Set shell = CreateObject("WScript.Shell")
shell.CurrentDirectory = "C:\Users\yuanp\OneDrive\One_Documents\JupyterLab"
shell.Run "cmd /c jupyter lab --no-browser --port 8000 --ip", 0, false

By doing this, we can then access the server via localhost:8000 (or via the internet if the port forwarding is configured properly) at any time after the machine starts, without the need to start up the server manually. N. B. The second line here specifies the working directory. The ‘–ip’ flag tells the server to accept connections from the internet but not only the local host. The 0, false flag tells the script not to keep the terminal running after launching the server.

Issue-27: Console Log for ipywidgets debug

Solution: When developing ipywidgets interface in Jupyterlab, sometime we will find that the widgets interface is not functioning as expected but there is no error message printed out. To get a knowledge about the error message in case of any for debugging purpose, we need to enable the console log view in Jupyterlab. To do that, we need to go to View \(\rightarrow\) Show Console Log from the menu and then at the bottom of the page, we should be able to see all the console logs.

Issue-28: matplotlib and plotly interactive plot

Solution: When there are some issues with either %matplotlib widget or some javascript error in showing the interactive plot or widgets, it could be something to do with the version of ipywidgets installed. Try the following steps,

sudo /opt/conda/envs/python/bin/pip uninstall ipywidgets
sudo /opt/conda/envs/python/bin/pip install ipywidgets

It seems that installing the version of 8.0.4 for ipywidgets does solve the issue. As a side note, on my local jupyter server on a Windows machine, I found only the version of 7.6.5 for ipywidgets will work.

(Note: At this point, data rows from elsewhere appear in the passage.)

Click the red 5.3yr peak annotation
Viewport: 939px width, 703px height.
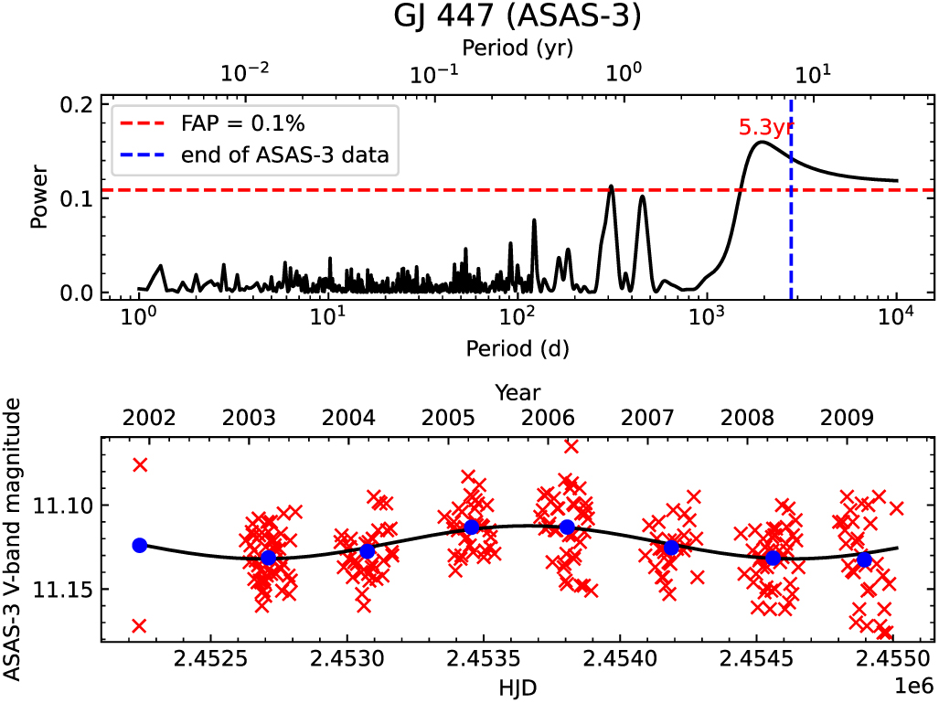[765, 128]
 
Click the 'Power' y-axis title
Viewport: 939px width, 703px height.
[38, 197]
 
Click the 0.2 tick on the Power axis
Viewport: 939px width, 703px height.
[79, 103]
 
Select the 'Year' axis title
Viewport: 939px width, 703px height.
[518, 392]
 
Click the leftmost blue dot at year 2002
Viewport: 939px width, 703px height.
[140, 545]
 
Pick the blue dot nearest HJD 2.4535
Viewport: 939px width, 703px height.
[472, 527]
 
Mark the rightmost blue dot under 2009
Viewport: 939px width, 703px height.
[864, 559]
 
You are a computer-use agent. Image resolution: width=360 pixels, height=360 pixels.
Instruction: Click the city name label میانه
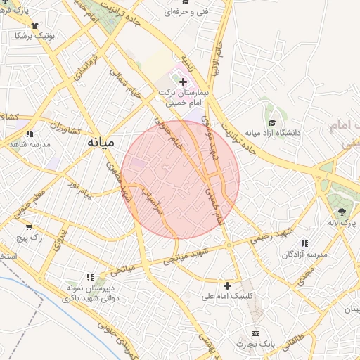click(x=100, y=141)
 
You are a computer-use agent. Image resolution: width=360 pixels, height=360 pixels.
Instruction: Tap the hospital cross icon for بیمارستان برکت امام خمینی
click(x=184, y=82)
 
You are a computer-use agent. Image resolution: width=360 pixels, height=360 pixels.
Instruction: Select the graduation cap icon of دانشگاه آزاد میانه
click(x=270, y=120)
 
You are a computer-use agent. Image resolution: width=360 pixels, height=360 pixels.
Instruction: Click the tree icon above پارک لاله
click(x=342, y=211)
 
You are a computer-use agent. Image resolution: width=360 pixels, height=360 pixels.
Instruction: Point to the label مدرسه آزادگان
click(x=304, y=254)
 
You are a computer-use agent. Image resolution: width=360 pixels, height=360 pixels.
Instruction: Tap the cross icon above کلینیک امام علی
click(x=227, y=285)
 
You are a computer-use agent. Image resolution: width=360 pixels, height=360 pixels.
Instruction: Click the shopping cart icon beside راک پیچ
click(x=29, y=227)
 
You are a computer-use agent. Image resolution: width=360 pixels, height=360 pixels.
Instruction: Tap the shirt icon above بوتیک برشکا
click(x=33, y=23)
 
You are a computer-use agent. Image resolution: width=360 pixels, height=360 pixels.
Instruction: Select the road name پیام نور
click(x=79, y=187)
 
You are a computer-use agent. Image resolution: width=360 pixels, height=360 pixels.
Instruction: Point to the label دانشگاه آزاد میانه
click(x=272, y=132)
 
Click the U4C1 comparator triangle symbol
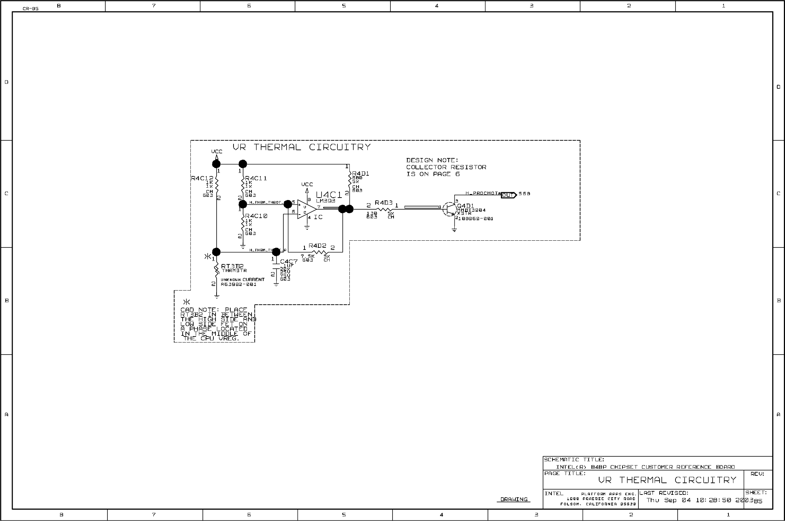306,209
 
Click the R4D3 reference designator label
384,203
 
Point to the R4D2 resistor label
317,246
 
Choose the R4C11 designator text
256,178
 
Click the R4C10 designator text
256,216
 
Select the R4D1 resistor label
361,174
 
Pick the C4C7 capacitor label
289,262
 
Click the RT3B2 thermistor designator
232,266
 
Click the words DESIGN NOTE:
432,160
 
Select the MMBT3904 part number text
471,210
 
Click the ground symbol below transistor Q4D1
454,230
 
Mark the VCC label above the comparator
307,185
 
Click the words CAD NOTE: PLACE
214,310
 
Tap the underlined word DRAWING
514,499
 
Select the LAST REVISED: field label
664,493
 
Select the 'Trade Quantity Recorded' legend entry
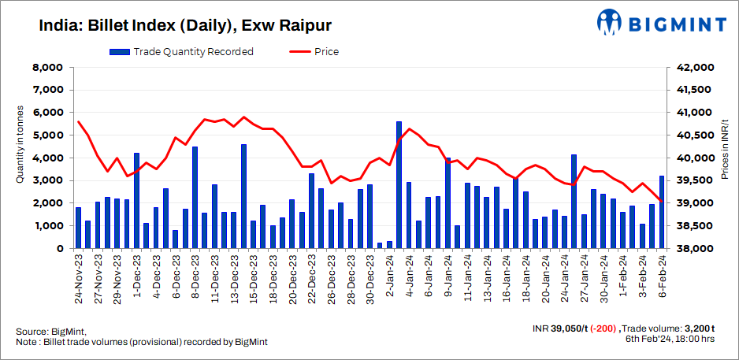(181, 52)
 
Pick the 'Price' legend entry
(315, 52)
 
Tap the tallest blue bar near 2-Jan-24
(399, 185)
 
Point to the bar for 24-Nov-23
(78, 228)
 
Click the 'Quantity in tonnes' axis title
(19, 145)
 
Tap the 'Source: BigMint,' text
(50, 331)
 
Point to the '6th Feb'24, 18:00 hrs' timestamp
(670, 339)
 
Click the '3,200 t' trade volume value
(698, 328)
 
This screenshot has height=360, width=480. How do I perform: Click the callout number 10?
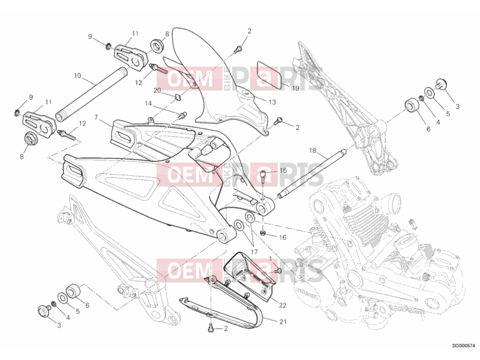click(x=77, y=76)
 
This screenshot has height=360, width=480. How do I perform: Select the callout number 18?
click(x=312, y=151)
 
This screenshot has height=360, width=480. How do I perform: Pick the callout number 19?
click(x=295, y=88)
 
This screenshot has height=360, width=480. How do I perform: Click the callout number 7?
click(x=96, y=118)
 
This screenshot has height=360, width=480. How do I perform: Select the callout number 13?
click(x=272, y=102)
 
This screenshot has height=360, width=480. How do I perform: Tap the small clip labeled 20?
click(x=177, y=97)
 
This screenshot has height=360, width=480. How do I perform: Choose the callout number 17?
click(x=254, y=252)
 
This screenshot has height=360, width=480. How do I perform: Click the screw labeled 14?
click(x=184, y=116)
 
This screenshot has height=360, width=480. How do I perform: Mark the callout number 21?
click(x=283, y=322)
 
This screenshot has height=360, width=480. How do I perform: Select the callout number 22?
click(x=282, y=305)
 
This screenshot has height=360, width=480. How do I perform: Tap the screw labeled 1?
click(x=278, y=271)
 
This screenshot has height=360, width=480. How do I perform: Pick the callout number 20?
click(x=157, y=91)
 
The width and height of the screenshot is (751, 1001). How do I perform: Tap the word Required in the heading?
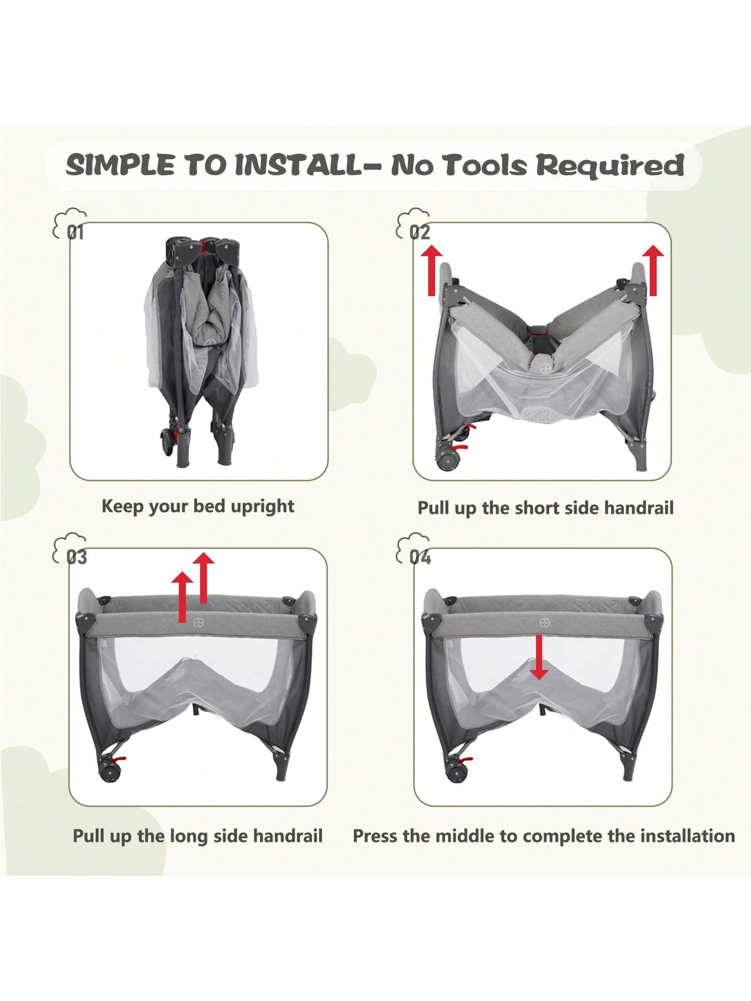pos(610,165)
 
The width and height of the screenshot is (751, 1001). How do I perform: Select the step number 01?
pos(75,232)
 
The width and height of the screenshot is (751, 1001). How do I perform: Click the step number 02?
pos(420,232)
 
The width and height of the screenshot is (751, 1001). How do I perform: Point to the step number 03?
pos(76,557)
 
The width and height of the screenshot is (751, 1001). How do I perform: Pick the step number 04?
pos(420,557)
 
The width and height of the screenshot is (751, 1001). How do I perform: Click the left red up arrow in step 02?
pos(432,272)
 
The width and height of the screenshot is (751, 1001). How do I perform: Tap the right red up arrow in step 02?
pos(653,270)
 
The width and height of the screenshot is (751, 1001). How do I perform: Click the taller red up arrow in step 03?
pos(203,578)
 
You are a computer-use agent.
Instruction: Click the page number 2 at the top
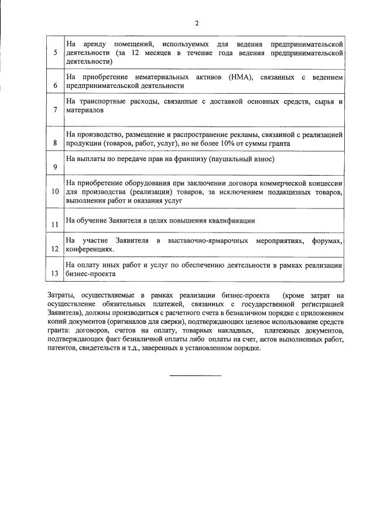point(197,23)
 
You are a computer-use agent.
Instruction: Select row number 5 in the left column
point(54,53)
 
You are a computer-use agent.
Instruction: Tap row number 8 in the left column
point(54,142)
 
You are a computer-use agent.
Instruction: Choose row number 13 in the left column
point(54,273)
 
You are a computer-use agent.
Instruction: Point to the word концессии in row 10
point(323,183)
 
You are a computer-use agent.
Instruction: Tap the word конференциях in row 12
point(90,249)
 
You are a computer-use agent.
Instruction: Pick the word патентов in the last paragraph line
point(61,347)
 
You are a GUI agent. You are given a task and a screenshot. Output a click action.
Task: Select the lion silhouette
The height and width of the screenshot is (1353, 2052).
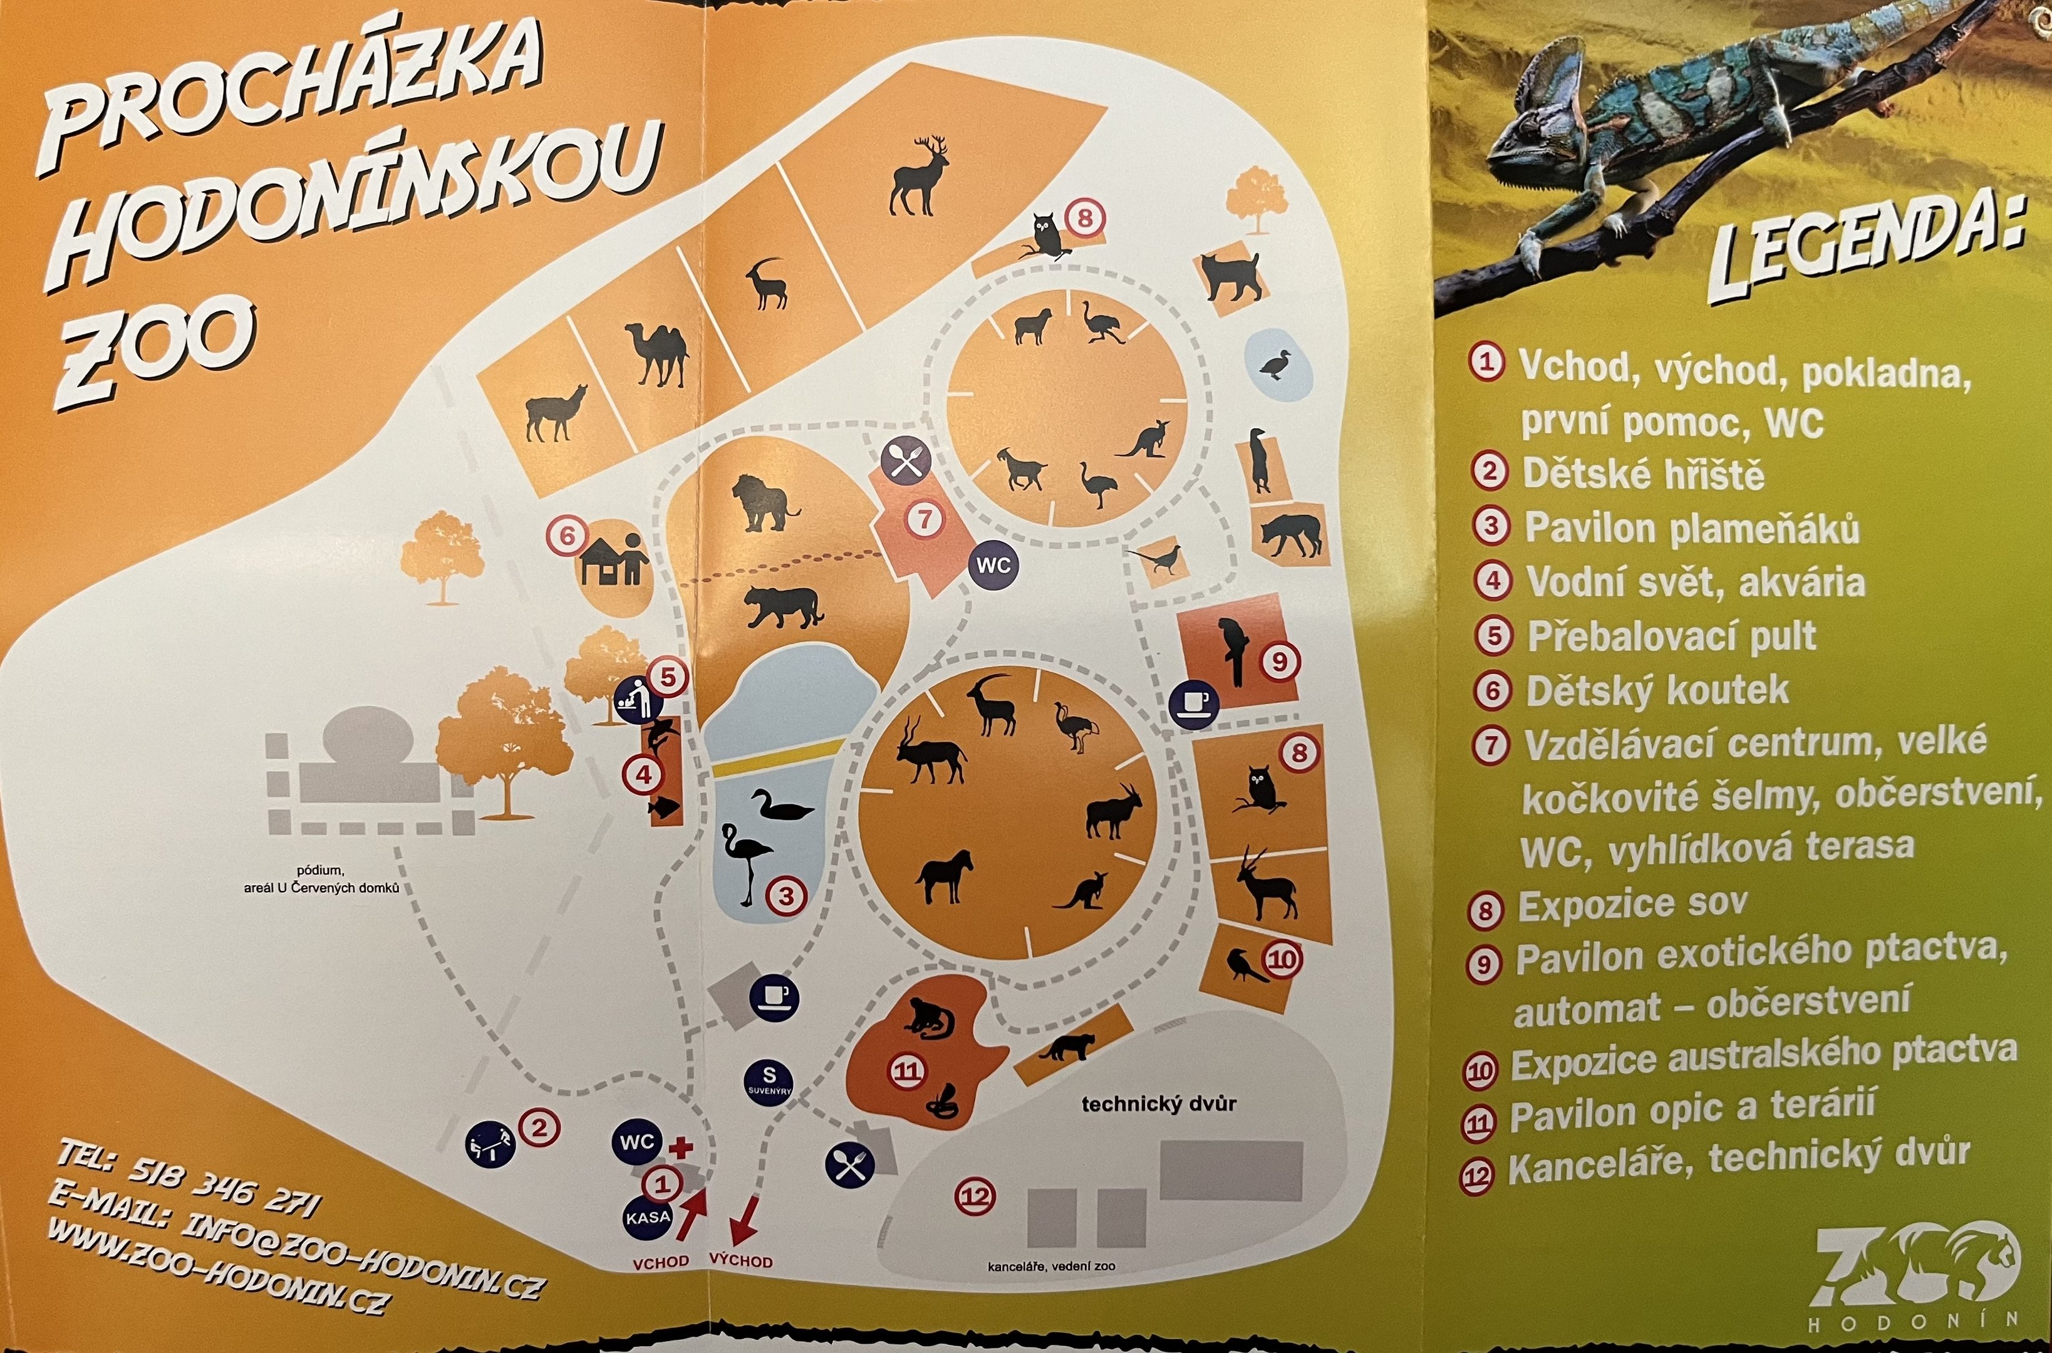(763, 504)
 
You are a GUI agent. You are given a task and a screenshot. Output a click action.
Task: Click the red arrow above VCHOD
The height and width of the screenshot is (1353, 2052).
(693, 1211)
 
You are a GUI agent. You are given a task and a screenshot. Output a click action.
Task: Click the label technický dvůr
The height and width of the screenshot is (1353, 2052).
(1158, 1104)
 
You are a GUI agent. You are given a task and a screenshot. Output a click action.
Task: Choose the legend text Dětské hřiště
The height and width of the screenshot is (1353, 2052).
(1643, 474)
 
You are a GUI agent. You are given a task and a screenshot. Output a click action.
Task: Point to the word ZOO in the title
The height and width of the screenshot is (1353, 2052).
(155, 350)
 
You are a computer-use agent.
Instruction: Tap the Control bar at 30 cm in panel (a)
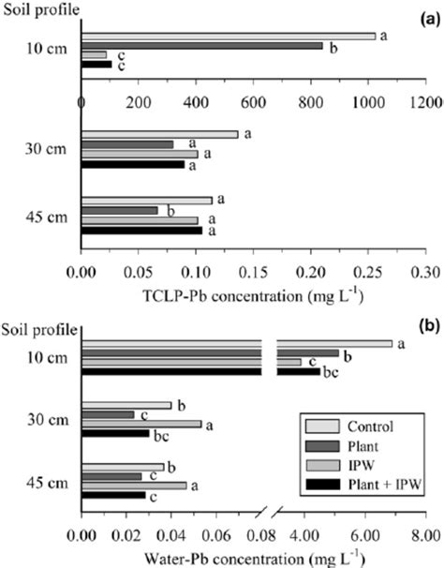(x=159, y=134)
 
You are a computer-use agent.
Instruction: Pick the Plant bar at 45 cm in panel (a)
(x=119, y=210)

Issue-29: Installation of Mantid kernel

Solution: First, we need to follow the instruction in Ref. [21] to install the conda environment for Mantid. After setting up the conda environment, we need to run the following command to add a certain build of Mantid into the conda environment path so that the corresponding version of python can find all Mantid relevant modules,

conda activate mantid-developer
python MANTID_REPO_DIR/build/bin/

where MANTID_REPO_DIR refers to the full path of the mantid repo directory and we are assuming that the conda environment for Mantid is called mantid-developer. Then we can refer to the instruction presented in Issue-10 above to register the corresponding conda environment as a kernel of Jupyter.